_WORK TO COMPLETE_
Copy the listing below verbatim, starting at the line that contains "Decrease the hour" and ending at the line that contains "Action: pos(27,444)", with both of those lines included.

(Records from a collection)
** Begin **

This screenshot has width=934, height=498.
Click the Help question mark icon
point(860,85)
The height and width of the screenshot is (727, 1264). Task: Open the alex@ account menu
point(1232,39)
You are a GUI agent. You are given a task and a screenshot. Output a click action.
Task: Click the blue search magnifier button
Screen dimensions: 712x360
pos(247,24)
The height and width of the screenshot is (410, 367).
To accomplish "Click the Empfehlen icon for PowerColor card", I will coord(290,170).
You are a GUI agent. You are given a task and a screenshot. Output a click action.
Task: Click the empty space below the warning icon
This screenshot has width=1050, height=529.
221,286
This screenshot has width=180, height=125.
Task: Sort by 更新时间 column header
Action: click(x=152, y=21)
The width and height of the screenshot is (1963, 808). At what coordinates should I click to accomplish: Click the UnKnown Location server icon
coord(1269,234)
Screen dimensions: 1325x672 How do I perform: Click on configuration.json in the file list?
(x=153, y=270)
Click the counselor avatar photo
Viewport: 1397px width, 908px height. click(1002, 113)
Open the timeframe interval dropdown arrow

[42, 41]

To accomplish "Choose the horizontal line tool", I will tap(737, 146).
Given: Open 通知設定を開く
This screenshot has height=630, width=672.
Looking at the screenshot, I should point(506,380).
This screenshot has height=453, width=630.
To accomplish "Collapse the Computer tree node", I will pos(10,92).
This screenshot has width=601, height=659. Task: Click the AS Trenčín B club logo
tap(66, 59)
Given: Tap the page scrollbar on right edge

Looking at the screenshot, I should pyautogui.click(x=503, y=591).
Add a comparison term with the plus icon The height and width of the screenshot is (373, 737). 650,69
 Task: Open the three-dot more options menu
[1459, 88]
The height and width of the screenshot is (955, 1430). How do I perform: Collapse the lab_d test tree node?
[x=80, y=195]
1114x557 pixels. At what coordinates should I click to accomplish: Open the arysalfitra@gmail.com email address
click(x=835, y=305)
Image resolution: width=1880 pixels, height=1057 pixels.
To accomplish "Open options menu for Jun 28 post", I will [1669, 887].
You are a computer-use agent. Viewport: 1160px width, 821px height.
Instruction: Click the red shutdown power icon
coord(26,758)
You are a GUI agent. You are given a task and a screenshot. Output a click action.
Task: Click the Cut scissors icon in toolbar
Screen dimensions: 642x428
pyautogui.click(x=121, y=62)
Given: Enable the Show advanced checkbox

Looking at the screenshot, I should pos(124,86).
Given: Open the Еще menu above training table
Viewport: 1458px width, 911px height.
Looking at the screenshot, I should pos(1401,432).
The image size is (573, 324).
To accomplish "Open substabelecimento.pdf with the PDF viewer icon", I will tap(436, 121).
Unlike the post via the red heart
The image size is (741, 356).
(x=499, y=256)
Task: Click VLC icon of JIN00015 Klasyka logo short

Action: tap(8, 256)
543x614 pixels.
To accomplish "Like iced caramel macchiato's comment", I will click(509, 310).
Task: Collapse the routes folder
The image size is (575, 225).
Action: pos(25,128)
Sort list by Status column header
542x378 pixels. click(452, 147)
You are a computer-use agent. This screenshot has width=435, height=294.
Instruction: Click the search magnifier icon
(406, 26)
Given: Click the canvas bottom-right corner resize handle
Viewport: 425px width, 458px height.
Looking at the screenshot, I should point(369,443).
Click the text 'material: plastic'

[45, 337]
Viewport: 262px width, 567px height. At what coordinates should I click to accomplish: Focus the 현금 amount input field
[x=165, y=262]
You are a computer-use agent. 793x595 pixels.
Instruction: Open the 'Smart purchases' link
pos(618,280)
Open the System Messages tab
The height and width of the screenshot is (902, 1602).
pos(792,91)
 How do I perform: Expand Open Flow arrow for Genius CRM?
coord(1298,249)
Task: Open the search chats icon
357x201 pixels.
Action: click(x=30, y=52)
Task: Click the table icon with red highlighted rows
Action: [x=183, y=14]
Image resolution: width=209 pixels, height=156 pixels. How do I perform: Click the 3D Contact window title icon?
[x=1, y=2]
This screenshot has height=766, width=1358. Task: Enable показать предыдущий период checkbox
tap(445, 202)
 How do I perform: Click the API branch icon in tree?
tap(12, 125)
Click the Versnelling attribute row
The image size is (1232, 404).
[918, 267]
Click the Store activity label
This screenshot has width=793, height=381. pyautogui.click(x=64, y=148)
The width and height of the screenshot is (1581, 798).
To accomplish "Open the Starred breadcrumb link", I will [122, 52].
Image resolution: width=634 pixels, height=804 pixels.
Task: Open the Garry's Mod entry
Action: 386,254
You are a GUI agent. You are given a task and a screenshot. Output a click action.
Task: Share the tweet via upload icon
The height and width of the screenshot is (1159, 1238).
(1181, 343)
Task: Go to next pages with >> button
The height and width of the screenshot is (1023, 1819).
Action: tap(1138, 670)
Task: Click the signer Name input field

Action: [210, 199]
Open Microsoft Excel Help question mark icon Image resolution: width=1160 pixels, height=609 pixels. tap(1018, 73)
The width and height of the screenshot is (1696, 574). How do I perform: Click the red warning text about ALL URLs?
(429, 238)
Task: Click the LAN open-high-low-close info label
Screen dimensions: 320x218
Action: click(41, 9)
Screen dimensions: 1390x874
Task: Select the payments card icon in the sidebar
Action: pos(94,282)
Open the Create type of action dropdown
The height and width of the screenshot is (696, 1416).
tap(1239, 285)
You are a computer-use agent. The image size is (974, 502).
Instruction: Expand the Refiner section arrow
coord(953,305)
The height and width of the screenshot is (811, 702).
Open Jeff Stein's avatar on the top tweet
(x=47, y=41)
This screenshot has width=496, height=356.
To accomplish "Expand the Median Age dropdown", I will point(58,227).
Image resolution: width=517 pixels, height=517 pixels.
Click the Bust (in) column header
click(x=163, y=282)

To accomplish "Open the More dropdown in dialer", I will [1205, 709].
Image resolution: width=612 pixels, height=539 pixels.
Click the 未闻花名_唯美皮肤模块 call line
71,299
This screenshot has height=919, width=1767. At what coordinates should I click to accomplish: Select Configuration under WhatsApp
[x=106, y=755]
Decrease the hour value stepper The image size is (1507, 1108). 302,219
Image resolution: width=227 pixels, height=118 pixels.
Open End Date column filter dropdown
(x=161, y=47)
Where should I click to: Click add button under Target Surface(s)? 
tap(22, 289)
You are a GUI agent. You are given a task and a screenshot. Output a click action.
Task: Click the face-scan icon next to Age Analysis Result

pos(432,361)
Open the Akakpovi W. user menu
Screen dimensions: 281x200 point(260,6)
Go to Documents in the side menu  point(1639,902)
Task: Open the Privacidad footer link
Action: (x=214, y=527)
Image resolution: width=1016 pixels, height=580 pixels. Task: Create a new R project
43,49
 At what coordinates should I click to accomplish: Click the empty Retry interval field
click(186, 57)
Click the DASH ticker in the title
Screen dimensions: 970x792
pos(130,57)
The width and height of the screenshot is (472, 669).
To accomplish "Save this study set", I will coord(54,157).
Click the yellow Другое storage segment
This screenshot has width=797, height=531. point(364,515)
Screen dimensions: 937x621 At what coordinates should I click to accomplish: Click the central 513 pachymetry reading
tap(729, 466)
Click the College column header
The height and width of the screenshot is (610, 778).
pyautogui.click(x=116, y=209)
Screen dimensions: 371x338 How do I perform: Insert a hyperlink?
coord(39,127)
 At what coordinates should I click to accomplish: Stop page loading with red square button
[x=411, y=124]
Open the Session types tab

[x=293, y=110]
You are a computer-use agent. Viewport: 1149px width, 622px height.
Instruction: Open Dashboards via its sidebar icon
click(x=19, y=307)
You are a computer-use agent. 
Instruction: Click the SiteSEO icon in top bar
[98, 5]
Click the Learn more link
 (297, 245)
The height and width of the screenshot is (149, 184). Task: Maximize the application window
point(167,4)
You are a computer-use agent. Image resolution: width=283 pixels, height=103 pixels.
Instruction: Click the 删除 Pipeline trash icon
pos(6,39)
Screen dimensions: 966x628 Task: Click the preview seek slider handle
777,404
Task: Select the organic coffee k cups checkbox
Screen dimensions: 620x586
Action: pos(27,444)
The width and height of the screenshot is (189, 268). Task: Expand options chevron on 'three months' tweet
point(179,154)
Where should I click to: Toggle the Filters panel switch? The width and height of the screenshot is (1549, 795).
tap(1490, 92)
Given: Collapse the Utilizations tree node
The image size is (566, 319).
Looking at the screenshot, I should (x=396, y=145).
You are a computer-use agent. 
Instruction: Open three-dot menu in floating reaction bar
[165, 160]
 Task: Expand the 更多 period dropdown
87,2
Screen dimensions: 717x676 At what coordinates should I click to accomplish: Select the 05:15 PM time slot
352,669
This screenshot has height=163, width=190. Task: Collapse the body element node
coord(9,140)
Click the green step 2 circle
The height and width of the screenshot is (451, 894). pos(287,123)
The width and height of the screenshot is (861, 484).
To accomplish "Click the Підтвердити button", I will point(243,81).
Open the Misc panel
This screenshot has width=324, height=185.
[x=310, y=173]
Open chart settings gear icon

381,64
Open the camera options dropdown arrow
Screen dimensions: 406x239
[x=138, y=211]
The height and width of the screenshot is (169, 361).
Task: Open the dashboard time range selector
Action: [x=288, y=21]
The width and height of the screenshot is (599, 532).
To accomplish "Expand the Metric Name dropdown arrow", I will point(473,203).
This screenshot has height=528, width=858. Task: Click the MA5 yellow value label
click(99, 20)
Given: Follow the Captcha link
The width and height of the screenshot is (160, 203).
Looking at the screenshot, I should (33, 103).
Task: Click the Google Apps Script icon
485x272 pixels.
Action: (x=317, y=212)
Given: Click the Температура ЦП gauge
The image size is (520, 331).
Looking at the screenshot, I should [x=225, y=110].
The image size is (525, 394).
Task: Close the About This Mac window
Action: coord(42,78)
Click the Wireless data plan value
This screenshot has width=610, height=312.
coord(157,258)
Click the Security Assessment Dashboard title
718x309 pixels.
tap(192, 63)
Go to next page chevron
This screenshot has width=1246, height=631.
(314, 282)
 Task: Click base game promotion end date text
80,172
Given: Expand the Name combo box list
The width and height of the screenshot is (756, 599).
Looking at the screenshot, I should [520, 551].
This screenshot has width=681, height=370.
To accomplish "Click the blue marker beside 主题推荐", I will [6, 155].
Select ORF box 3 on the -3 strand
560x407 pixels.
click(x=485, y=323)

** End **

_REPLY_
Decrease the hour value stepper The image size is (1507, 1108). 302,219
Image resolution: width=227 pixels, height=118 pixels.
Open End Date column filter dropdown
(x=161, y=47)
Where should I click to: Click add button under Target Surface(s)? 
tap(22, 289)
You are a GUI agent. You are given a task and a screenshot. Output a click action.
Task: Click the face-scan icon next to Age Analysis Result

pos(432,361)
Open the Akakpovi W. user menu
Screen dimensions: 281x200 point(260,6)
Go to Documents in the side menu  point(1639,902)
Task: Open the Privacidad footer link
Action: (x=214, y=527)
Image resolution: width=1016 pixels, height=580 pixels. Task: Create a new R project
43,49
 At what coordinates should I click to accomplish: Click the empty Retry interval field
click(186, 57)
Click the DASH ticker in the title
Screen dimensions: 970x792
pos(130,57)
The width and height of the screenshot is (472, 669).
To accomplish "Save this study set", I will coord(54,157).
Click the yellow Другое storage segment
This screenshot has width=797, height=531. point(364,515)
Screen dimensions: 937x621 At what coordinates should I click to accomplish: Click the central 513 pachymetry reading
tap(729, 466)
Click the College column header
The height and width of the screenshot is (610, 778).
pyautogui.click(x=116, y=209)
Screen dimensions: 371x338 How do I perform: Insert a hyperlink?
coord(39,127)
 At what coordinates should I click to accomplish: Stop page loading with red square button
[x=411, y=124]
Open the Session types tab

[x=293, y=110]
You are a computer-use agent. Viewport: 1149px width, 622px height.
Instruction: Open Dashboards via its sidebar icon
click(x=19, y=307)
You are a computer-use agent. 
Instruction: Click the SiteSEO icon in top bar
[98, 5]
Click the Learn more link
 (297, 245)
The height and width of the screenshot is (149, 184). Task: Maximize the application window
point(167,4)
You are a computer-use agent. Image resolution: width=283 pixels, height=103 pixels.
Instruction: Click the 删除 Pipeline trash icon
pos(6,39)
Screen dimensions: 966x628 Task: Click the preview seek slider handle
777,404
Task: Select the organic coffee k cups checkbox
Screen dimensions: 620x586
Action: pos(27,444)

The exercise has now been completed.